Pixel coordinate grounding data:

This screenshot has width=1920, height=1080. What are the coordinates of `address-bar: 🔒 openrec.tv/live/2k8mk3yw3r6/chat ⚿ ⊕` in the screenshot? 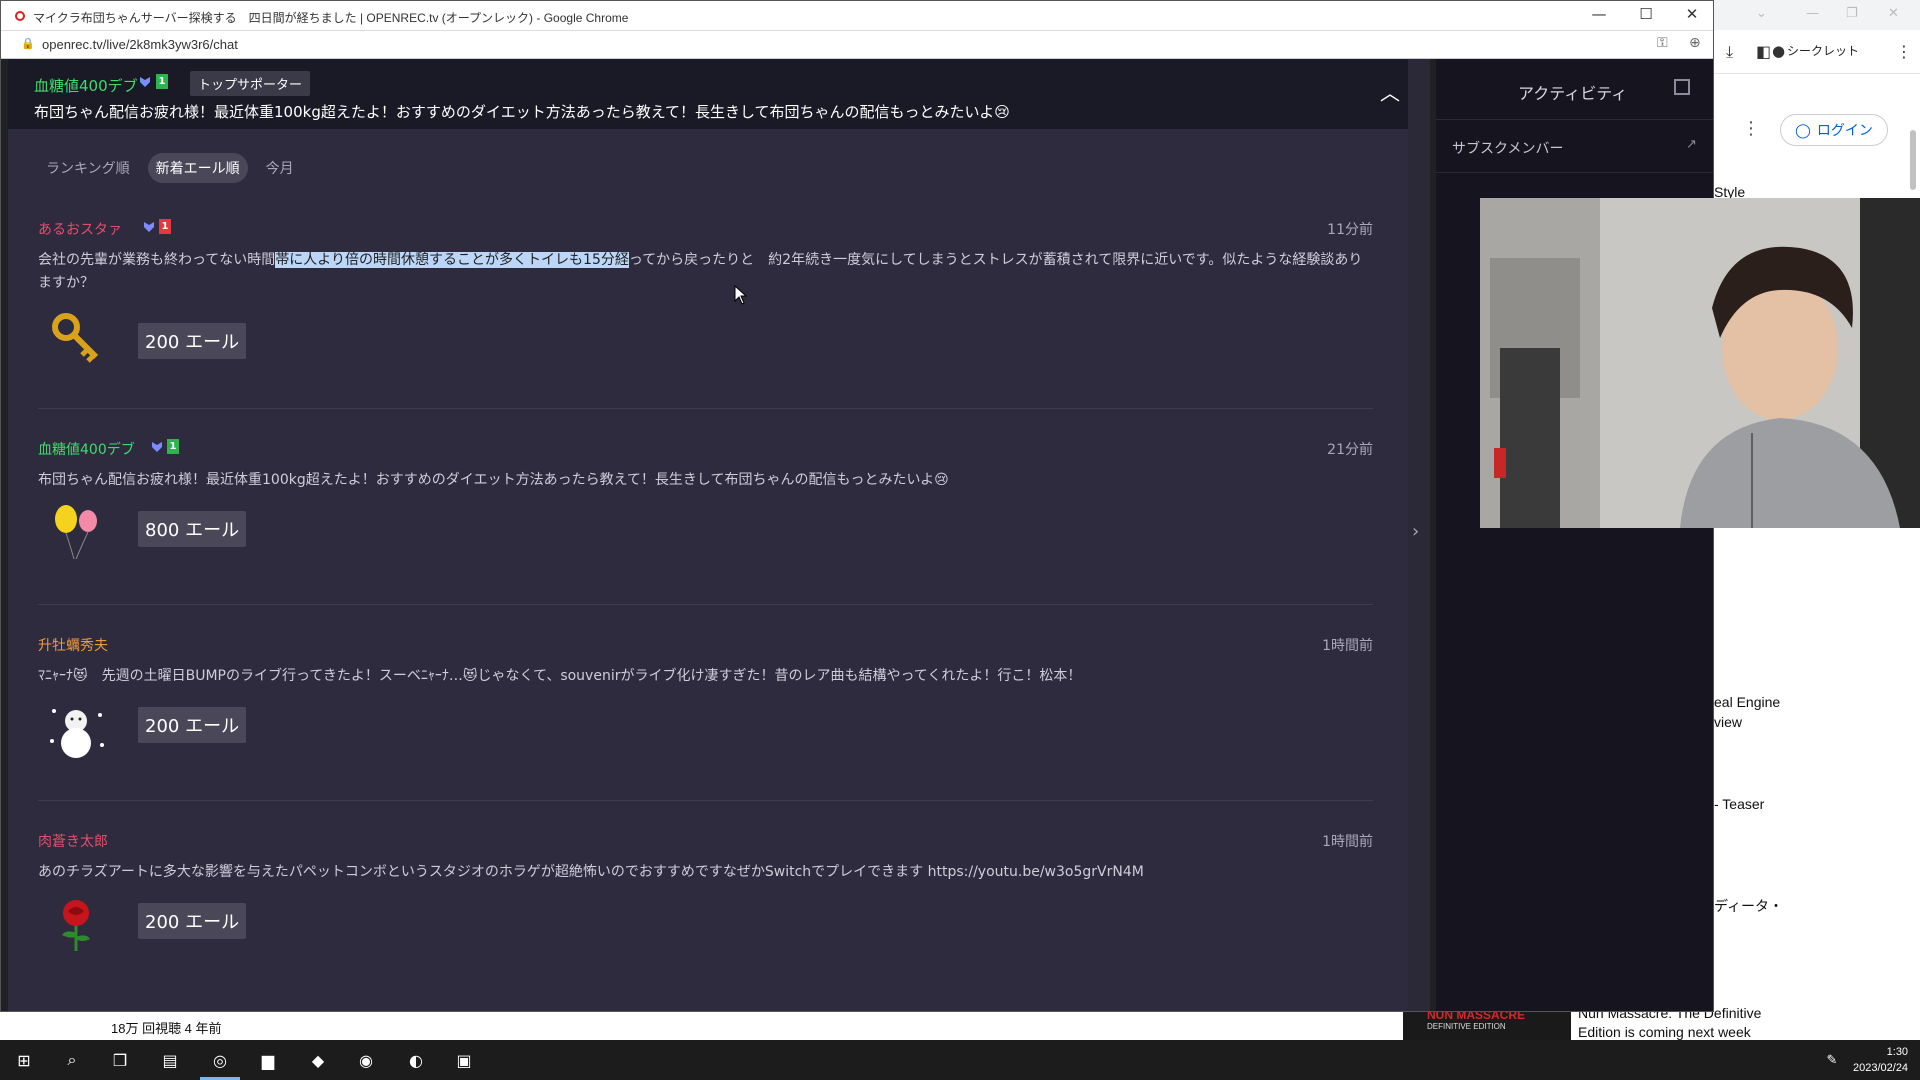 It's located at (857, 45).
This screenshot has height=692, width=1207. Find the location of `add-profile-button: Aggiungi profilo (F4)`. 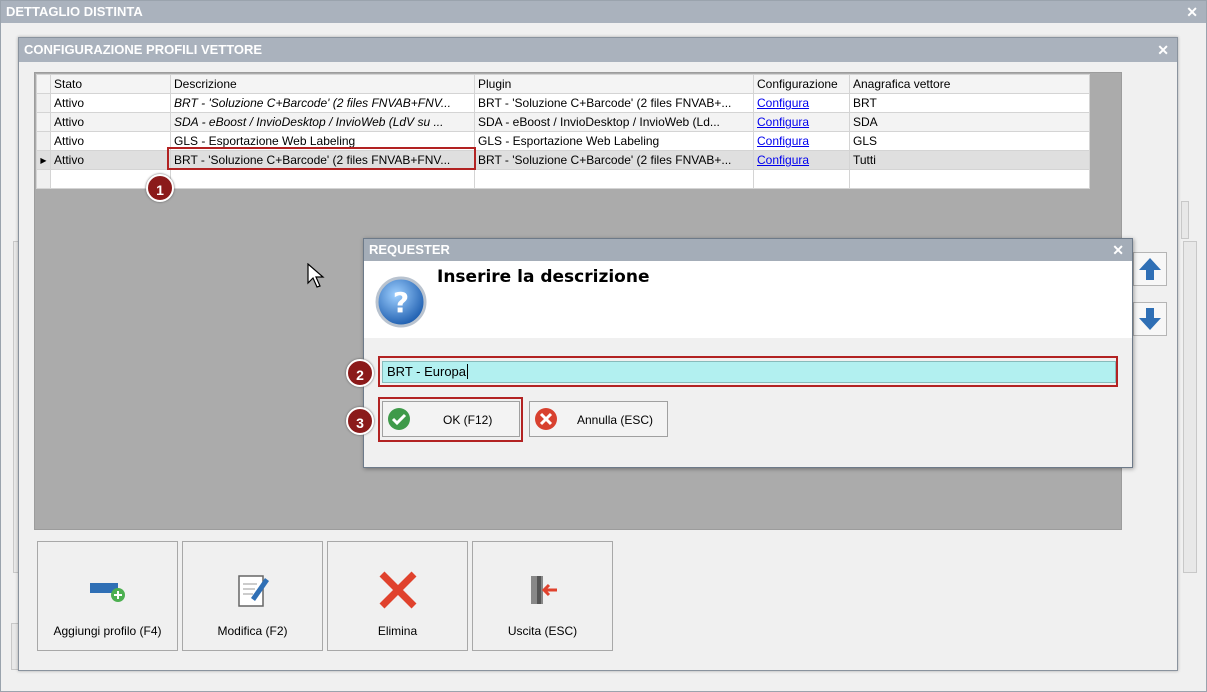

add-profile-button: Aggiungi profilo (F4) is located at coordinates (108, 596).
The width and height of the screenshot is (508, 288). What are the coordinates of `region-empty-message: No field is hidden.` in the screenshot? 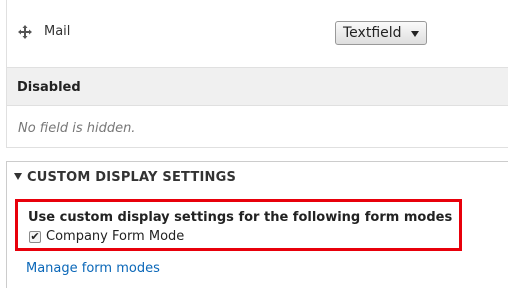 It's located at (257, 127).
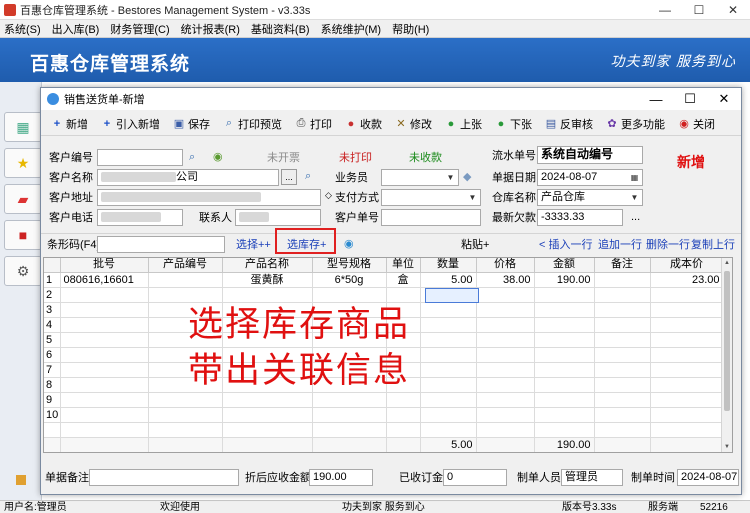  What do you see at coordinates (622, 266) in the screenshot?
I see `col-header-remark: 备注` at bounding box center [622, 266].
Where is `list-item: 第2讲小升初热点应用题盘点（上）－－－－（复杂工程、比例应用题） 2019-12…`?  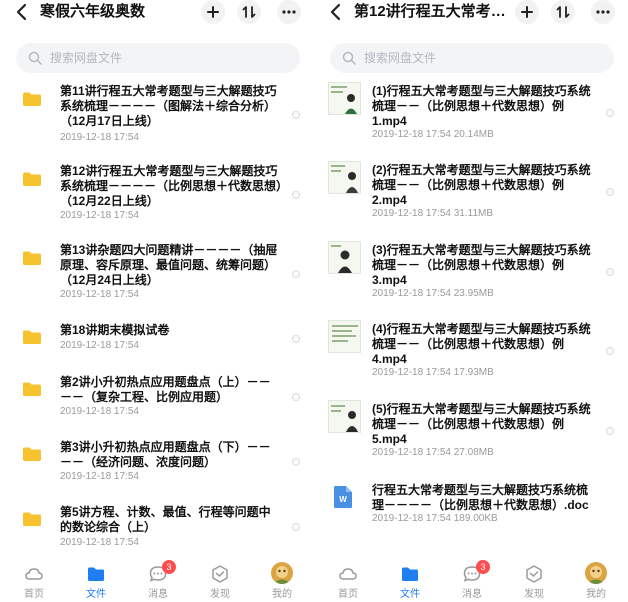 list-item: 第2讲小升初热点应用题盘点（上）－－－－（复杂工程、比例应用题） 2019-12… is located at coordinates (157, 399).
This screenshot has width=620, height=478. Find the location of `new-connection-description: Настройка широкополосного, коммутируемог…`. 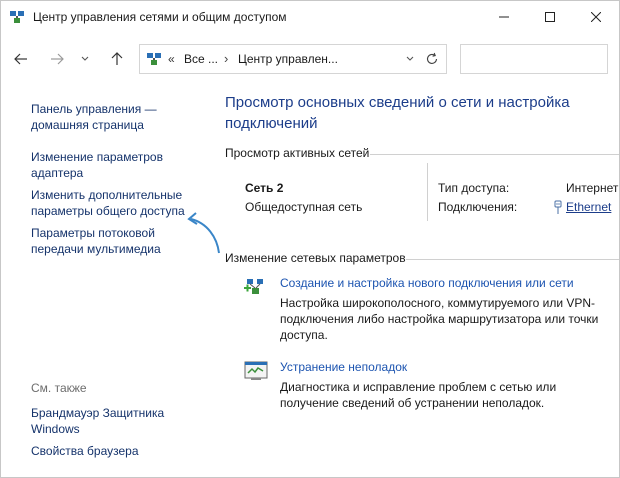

Exercise details:
Copy out the part of the records that opens with the line containing "This screenshot has height=692, width=1207." and closes with the line containing "add-profile-button: Aggiungi profilo (F4) is", both lines included. Leave the pictures out.

Task result:
This screenshot has height=692, width=1207. Find the location of `add-profile-button: Aggiungi profilo (F4)`. 

add-profile-button: Aggiungi profilo (F4) is located at coordinates (108, 596).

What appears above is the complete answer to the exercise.